━━━ Data ━━━

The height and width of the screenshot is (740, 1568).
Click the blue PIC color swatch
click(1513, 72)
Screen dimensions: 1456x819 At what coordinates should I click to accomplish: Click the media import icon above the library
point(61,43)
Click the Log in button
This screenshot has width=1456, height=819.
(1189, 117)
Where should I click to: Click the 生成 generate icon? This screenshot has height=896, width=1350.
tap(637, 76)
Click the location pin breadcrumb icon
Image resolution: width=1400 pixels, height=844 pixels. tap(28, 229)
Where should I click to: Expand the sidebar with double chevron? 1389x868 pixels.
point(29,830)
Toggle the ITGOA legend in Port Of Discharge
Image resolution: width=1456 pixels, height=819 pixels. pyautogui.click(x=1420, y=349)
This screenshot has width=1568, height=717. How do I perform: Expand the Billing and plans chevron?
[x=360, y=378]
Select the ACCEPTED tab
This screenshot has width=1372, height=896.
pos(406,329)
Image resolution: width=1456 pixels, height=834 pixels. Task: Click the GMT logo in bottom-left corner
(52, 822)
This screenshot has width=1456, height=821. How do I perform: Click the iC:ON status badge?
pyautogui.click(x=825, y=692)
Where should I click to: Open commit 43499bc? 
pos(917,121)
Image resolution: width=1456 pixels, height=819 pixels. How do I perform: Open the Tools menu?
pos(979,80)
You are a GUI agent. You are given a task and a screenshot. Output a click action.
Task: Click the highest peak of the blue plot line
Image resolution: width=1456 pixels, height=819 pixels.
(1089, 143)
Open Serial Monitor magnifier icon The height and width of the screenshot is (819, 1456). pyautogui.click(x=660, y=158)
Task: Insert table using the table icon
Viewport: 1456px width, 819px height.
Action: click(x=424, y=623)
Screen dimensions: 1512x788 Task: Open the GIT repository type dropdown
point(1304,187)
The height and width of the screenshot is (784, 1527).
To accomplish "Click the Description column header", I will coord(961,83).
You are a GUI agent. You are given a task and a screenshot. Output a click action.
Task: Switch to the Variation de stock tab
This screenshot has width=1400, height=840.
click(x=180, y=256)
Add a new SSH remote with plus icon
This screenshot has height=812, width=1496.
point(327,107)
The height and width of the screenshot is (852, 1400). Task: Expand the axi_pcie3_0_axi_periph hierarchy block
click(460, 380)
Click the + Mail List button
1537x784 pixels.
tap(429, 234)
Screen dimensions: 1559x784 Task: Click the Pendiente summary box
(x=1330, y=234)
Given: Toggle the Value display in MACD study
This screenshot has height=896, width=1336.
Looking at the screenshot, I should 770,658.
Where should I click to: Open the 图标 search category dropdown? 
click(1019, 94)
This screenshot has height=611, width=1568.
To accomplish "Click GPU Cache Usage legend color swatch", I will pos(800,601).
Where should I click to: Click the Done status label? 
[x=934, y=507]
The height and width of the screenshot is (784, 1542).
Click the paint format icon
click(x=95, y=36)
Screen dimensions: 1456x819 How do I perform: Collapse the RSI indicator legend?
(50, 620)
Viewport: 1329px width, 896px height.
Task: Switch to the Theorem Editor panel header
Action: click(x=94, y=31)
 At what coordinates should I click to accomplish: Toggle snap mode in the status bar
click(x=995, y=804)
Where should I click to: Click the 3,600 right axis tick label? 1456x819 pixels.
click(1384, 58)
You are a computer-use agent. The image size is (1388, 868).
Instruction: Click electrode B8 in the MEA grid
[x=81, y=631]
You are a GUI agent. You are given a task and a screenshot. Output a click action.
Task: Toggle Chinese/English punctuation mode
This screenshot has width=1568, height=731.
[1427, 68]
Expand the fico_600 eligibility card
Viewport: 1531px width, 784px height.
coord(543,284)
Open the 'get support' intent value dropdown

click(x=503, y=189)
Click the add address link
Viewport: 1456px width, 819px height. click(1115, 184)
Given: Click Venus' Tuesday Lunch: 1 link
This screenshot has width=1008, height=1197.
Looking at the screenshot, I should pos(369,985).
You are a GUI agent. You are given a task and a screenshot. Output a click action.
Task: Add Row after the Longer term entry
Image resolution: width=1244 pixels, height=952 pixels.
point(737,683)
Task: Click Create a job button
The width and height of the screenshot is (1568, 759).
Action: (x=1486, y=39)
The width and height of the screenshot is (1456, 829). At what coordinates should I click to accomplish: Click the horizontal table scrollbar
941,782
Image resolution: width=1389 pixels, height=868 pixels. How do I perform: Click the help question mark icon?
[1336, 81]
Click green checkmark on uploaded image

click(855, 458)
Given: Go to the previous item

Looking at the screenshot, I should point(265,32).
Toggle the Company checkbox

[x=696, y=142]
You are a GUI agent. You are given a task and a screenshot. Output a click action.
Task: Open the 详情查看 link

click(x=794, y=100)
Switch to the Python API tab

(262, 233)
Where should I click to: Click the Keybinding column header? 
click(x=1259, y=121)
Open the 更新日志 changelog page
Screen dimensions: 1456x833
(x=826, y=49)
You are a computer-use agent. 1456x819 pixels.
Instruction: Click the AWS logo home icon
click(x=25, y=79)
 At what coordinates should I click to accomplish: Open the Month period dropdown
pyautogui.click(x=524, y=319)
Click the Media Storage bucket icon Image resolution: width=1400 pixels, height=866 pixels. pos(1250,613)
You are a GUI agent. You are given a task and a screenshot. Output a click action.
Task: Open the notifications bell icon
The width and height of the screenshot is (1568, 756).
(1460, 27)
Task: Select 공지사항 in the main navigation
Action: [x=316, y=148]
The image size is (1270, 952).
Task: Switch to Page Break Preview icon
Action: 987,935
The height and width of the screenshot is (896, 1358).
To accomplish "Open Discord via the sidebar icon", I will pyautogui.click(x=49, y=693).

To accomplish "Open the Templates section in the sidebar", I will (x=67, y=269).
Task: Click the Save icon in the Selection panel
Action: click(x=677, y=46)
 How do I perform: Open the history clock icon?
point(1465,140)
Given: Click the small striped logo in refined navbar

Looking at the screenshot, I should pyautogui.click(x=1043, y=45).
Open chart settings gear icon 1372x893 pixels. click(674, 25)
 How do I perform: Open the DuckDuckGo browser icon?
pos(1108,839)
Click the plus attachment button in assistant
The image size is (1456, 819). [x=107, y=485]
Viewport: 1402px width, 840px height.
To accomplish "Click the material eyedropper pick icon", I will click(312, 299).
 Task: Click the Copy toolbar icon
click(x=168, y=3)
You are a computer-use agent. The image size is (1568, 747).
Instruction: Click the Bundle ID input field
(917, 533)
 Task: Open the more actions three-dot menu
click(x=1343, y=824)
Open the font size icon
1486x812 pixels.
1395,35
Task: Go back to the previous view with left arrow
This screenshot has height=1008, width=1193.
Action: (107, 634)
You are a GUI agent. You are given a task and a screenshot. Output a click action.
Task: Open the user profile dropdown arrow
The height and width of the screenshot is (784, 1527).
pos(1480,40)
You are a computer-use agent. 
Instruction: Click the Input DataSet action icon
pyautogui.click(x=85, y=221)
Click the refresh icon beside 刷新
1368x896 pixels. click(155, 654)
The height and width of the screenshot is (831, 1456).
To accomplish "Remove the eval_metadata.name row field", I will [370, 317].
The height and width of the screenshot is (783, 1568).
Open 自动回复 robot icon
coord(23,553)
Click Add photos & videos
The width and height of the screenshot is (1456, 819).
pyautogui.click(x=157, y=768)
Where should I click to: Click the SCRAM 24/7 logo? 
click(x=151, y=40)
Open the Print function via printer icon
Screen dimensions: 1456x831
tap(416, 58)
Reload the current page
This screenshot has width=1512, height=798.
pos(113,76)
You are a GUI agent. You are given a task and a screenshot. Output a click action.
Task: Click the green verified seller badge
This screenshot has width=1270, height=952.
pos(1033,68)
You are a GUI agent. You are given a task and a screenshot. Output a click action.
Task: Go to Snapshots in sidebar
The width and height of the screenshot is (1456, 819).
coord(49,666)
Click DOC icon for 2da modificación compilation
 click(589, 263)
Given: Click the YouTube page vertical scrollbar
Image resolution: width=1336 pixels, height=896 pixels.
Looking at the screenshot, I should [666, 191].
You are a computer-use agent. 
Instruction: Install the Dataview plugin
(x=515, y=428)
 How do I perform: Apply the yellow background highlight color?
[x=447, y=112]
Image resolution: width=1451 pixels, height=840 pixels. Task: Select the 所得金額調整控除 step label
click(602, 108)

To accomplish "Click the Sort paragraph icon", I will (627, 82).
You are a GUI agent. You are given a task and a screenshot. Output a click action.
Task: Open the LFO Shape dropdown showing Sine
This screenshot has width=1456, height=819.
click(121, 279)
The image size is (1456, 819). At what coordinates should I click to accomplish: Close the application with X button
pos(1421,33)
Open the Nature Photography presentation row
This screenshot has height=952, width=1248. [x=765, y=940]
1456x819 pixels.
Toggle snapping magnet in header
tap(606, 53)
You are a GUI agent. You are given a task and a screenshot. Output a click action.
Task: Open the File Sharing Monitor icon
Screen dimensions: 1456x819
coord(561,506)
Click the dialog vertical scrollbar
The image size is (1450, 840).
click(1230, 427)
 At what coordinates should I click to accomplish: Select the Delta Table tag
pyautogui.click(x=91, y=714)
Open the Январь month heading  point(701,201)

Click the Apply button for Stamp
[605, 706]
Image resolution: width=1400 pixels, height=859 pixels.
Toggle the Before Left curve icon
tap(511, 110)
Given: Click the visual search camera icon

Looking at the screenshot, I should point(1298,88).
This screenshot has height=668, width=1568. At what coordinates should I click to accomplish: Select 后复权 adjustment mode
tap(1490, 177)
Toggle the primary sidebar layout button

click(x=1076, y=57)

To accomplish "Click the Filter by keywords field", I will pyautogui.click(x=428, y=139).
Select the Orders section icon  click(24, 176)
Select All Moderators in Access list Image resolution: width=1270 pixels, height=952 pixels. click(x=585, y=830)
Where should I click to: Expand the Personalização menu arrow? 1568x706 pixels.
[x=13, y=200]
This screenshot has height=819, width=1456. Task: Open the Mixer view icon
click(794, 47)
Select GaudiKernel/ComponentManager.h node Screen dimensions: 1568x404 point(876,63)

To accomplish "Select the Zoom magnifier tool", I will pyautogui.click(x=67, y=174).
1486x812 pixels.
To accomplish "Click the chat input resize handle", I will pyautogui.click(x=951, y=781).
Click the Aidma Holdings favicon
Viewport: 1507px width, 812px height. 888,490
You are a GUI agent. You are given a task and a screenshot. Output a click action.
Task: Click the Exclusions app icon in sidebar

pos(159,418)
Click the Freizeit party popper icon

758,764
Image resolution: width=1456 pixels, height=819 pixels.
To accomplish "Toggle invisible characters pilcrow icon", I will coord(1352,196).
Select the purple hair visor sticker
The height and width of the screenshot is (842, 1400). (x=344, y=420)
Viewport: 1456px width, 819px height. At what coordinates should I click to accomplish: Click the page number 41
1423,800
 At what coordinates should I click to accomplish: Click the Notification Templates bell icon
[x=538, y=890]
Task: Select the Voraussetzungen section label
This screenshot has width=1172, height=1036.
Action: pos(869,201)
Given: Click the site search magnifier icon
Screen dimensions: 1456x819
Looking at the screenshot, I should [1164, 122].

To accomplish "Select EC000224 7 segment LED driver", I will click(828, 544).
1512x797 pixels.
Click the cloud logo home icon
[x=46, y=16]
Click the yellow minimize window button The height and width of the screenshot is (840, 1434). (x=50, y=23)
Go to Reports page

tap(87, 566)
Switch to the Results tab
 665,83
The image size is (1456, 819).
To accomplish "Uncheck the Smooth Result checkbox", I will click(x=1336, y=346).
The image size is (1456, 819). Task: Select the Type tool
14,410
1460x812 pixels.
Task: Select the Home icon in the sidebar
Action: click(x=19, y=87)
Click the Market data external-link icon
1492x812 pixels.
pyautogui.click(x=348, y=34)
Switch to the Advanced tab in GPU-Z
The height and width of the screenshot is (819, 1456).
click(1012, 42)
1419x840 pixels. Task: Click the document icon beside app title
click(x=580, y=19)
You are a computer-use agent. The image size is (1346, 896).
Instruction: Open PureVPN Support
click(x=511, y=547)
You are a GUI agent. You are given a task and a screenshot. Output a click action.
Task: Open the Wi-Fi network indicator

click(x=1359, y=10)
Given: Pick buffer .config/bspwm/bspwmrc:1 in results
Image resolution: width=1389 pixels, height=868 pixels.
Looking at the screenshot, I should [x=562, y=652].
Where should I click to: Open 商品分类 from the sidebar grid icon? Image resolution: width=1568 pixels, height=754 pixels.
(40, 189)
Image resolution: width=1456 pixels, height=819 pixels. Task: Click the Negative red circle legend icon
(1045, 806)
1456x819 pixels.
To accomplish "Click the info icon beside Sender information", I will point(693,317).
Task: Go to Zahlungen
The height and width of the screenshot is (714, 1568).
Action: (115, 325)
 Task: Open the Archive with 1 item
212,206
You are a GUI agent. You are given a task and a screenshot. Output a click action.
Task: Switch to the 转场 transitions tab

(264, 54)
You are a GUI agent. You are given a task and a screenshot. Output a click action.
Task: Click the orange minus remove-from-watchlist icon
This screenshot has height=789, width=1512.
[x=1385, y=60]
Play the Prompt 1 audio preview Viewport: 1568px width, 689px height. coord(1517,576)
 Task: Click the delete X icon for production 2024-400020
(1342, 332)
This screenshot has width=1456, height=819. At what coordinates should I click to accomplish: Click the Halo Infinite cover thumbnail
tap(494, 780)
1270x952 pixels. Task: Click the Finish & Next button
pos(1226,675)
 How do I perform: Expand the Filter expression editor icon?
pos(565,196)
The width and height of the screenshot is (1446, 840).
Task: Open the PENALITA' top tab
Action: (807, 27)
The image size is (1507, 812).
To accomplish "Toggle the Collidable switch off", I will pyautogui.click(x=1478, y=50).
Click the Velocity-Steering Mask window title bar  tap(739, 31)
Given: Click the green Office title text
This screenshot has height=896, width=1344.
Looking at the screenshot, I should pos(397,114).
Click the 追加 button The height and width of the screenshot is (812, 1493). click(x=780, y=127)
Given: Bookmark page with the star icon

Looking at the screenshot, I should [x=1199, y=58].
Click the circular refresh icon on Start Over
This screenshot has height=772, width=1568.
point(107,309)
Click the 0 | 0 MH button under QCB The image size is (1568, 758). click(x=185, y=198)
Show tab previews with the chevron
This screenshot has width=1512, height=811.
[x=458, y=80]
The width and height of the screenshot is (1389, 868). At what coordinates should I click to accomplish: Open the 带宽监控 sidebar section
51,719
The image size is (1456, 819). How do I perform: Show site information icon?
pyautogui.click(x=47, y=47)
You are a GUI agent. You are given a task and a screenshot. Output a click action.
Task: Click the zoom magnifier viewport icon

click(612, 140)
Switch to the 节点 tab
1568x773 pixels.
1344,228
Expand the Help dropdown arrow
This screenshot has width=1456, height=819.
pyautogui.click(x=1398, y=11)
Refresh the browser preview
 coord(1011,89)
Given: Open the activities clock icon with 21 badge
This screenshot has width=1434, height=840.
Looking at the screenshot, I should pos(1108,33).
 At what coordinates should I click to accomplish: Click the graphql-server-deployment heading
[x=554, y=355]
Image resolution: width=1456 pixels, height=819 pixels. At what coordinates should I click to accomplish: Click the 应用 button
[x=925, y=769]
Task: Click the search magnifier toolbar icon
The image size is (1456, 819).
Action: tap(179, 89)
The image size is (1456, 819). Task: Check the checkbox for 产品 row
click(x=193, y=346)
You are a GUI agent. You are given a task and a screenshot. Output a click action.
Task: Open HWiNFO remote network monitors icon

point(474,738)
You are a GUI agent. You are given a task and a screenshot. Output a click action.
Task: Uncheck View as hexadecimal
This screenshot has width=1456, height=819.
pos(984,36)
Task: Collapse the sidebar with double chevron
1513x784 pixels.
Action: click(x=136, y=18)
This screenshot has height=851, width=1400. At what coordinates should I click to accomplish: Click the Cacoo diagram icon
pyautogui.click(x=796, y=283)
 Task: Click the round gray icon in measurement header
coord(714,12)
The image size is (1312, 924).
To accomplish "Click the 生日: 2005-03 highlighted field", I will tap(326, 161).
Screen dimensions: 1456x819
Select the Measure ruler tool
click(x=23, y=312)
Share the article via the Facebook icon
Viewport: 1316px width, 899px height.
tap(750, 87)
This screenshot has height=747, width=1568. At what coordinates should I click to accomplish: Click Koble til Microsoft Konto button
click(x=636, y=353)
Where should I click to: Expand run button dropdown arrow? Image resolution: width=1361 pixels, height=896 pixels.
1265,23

━━━

▶ [What the task asks] Restate word for word the entries above, starting at the line with "Click the blue PIC color swatch" and ending at the line with "Task: Switch to the Variation de stock tab", inclusive, and no others.

▶ [The completed task]
Click the blue PIC color swatch
click(1513, 72)
Screen dimensions: 1456x819 At what coordinates should I click to accomplish: Click the media import icon above the library
point(61,43)
Click the Log in button
This screenshot has width=1456, height=819.
(1189, 117)
Where should I click to: Click the 生成 generate icon? This screenshot has height=896, width=1350.
tap(637, 76)
Click the location pin breadcrumb icon
Image resolution: width=1400 pixels, height=844 pixels. tap(28, 229)
Where should I click to: Expand the sidebar with double chevron? 1389x868 pixels.
point(29,830)
Toggle the ITGOA legend in Port Of Discharge
Image resolution: width=1456 pixels, height=819 pixels. pyautogui.click(x=1420, y=349)
This screenshot has width=1568, height=717. How do I perform: Expand the Billing and plans chevron?
[x=360, y=378]
Select the ACCEPTED tab
This screenshot has width=1372, height=896.
pos(406,329)
Image resolution: width=1456 pixels, height=834 pixels. Task: Click the GMT logo in bottom-left corner
(52, 822)
This screenshot has width=1456, height=821. How do I perform: Click the iC:ON status badge?
pyautogui.click(x=825, y=692)
Where should I click to: Open commit 43499bc? 
pos(917,121)
Image resolution: width=1456 pixels, height=819 pixels. How do I perform: Open the Tools menu?
pos(979,80)
You are a GUI agent. You are given a task and a screenshot. Output a click action.
Task: Click the highest peak of the blue plot line
Image resolution: width=1456 pixels, height=819 pixels.
(1089, 143)
Open Serial Monitor magnifier icon The height and width of the screenshot is (819, 1456). pyautogui.click(x=660, y=158)
Task: Insert table using the table icon
Viewport: 1456px width, 819px height.
Action: click(x=424, y=623)
Screen dimensions: 1512x788 Task: Open the GIT repository type dropdown
point(1304,187)
The height and width of the screenshot is (784, 1527).
To accomplish "Click the Description column header", I will coord(961,83).
You are a GUI agent. You are given a task and a screenshot. Output a click action.
Task: Switch to the Variation de stock tab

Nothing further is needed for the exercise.